Meet the 2018 Standard Bank Young Artist Award recipients. These are six of the brightest young creative talents working and living in South Africa today.
Now in its 36th year, the Standard Bank Young Artist (SBYA) awards are the country’s leading arts award conferred by the National Arts Festival and Standard Bank on deserving young South African artists.
This year the honours go to Chuma Sopotela (Performance Art), Guy Buttery (Music), Igshaan Adams (Visual Art), Jemma Kahn (Theatre), Musa Hlatshwayo (Dance) and Thandi Ntuli (Jazz). These budding stars join a prestigious pantheon of award-winning artists who’ve gone on to shape South Africa’s creative economy and art history.
Chuma Sopotela is a performance artist whose practice reflects the versatility of skills she commands. She is fast gaining broad respect as an actress, dancer, puppeteer and all round performing artist. She balances her love for traditional theatre with the complexity and conceptual challenges offered by performance art in a refreshing way.

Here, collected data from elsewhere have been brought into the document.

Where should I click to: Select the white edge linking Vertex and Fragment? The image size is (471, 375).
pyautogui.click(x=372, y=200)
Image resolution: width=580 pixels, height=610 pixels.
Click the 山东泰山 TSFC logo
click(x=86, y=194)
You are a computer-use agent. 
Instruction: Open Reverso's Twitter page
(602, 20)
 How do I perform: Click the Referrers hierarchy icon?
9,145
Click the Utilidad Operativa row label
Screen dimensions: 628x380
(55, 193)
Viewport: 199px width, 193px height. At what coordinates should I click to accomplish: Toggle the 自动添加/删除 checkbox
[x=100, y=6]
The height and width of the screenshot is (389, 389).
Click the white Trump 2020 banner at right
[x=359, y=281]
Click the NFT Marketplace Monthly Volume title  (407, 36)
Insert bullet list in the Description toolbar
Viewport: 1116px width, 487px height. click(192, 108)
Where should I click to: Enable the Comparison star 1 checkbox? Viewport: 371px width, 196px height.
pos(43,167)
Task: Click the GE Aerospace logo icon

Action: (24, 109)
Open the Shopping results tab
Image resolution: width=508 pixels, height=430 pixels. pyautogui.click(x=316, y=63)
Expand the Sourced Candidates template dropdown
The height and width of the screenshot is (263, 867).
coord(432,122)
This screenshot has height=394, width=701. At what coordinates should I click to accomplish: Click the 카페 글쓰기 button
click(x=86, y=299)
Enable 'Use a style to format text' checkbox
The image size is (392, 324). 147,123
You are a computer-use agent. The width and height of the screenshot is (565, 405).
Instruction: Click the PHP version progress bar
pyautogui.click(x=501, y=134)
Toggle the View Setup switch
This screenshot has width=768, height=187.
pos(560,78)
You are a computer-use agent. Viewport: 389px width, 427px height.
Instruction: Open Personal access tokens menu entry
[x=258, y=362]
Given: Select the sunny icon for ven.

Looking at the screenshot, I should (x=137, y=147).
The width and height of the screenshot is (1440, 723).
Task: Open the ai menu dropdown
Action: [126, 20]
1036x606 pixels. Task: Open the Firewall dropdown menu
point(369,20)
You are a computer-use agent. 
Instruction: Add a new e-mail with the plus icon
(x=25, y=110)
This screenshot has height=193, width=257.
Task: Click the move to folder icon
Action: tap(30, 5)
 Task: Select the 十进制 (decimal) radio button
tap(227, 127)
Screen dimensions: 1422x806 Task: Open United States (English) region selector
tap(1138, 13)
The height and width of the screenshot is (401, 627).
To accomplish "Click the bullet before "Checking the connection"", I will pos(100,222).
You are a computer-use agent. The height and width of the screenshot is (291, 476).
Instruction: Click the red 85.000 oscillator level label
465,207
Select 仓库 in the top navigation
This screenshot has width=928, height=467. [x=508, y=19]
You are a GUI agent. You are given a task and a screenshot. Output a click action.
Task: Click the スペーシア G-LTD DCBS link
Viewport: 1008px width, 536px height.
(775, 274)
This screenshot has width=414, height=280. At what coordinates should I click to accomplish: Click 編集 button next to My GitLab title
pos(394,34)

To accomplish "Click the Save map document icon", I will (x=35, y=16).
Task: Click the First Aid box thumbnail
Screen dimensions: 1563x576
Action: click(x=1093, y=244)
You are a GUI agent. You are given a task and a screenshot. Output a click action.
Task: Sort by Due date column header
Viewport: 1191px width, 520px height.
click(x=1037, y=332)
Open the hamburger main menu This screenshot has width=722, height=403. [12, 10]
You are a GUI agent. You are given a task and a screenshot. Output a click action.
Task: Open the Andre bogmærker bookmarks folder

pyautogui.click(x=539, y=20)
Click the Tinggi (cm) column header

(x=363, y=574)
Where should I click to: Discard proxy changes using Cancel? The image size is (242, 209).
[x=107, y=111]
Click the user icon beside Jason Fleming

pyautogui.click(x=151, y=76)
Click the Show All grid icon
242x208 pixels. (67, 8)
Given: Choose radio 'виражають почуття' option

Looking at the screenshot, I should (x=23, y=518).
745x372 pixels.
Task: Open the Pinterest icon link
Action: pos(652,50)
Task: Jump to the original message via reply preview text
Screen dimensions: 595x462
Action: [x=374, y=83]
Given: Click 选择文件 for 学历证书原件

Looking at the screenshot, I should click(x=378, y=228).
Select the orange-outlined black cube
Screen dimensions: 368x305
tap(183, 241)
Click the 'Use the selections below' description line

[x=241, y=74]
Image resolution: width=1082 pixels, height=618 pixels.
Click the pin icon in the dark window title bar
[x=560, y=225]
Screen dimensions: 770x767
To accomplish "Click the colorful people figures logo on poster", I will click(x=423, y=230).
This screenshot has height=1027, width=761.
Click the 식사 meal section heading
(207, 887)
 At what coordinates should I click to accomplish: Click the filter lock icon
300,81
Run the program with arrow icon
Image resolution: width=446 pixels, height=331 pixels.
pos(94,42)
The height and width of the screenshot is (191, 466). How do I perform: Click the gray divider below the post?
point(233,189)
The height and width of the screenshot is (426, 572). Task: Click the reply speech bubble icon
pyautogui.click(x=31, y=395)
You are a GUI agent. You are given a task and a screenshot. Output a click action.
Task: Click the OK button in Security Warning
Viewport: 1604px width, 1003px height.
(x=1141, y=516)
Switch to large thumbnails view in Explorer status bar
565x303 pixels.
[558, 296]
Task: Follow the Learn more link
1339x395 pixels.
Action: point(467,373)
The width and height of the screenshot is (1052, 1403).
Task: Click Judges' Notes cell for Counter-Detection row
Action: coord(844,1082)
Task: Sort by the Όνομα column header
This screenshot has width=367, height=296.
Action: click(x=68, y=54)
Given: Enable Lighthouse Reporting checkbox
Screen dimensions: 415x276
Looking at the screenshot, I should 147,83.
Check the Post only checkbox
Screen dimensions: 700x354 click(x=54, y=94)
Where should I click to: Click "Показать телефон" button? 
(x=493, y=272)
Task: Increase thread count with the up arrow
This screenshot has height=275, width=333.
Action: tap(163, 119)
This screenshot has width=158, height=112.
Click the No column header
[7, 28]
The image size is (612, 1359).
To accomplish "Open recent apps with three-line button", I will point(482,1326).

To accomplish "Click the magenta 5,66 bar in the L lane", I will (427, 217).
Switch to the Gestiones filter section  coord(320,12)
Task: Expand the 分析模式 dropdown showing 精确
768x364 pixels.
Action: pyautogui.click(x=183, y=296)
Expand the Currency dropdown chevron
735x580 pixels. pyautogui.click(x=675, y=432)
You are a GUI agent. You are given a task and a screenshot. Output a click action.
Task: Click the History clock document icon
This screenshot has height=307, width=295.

Guy Buttery is an immensely talented composer and guitarist. He plays like a man on a search to stretch the boundaries of fingerstyle guitar to their outermost limits and he is winning. Buttery has found a way to play his unique style of guitar that is deeply South African while also speaking a global musical language. There’s credibility to his being described by pundits as a South African musical treasure.
Igshaan Adams is an exciting visual artist who is finding a creative and refreshing language to discuss faith, gender and identity. His lavish tapestries and sculptures made from strings, beads, found fabric and steel delve into code complex concerns regarding Islam and cultural hybridity.
Jemma Kahn as a groundbreaking Theatre practitioner has found a fascinating way of using a Japanese form of street theatre, the Kamishibai to explore uniquely South African theme with universal reach. Her multi-instalment, autobiographical story, In Bocca al Lupo has shored her up a leading light for her generation of theatrical storytellers.
Musa Hlatshwayo is a prodigious talent with great promise as both dancer and choreographer. He has performed with various local and international dance and theatre companies. Hlatshwayo maintains a professional practice that is as focused on creative rigour as it is invested in grassroots community development work.
Thandi Ntuli is a leading young pianist and composer among a rich cadre of South Africa’s young crop of jazz musicians. Her broad musical vision has seen her shine in various musical contexts. Ntuli plays with equal excitement alongside experimental outfits where she collaborates with a vinyl spinning DJ or in the company of a classic jazz band or the philharmonic orchestra.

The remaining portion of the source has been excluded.